> **Exercise task**
Add 40 to every coordinate in the answers of the entries from the line containing "[X (Twitter)] (132, 1642)" through the line containing "2026/07/11/21:53:45 [Posted on", and write out only those full lines again with the new values.
* begin The records *
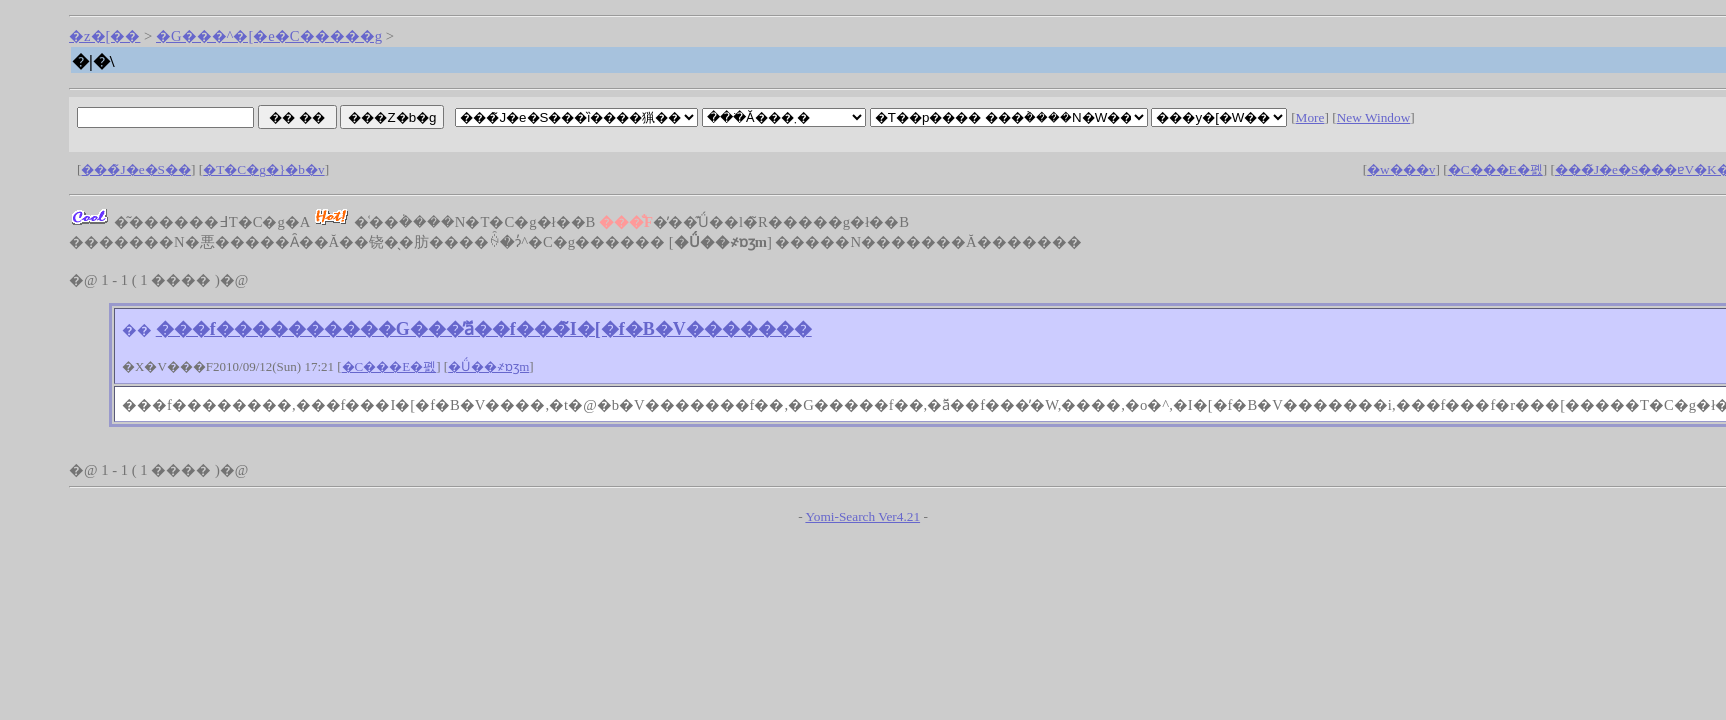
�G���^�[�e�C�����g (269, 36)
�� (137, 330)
* end The records *
* begin The records *
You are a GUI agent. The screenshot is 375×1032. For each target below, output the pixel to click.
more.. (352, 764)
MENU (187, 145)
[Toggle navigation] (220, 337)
* end The records *
* begin The records *
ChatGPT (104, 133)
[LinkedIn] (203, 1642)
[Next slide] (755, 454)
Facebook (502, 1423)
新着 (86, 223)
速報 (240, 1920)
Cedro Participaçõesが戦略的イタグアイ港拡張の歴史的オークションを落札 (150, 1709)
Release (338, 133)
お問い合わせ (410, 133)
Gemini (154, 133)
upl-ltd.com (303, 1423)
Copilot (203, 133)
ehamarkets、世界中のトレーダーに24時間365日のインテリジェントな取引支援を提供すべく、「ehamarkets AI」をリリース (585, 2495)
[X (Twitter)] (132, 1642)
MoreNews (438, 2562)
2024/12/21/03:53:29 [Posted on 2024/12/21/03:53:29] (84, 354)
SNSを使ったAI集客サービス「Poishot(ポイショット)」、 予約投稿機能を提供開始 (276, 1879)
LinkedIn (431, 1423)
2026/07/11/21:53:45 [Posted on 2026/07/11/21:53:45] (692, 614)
* end The records *
> **Task output**
[X (Twitter)] (172, 1682)
MoreNews (478, 2602)
2024/12/21/03:53:29 [Posted on 2024/12/21/03:53:29] (124, 394)
SNSを使ったAI集客サービス「Poishot(ポイショット)」、 予約投稿機能を提供開始 (316, 1919)
LinkedIn (471, 1463)
2026/07/11/21:53:45 [Posted on 2026/07/11/21:53:45] (732, 654)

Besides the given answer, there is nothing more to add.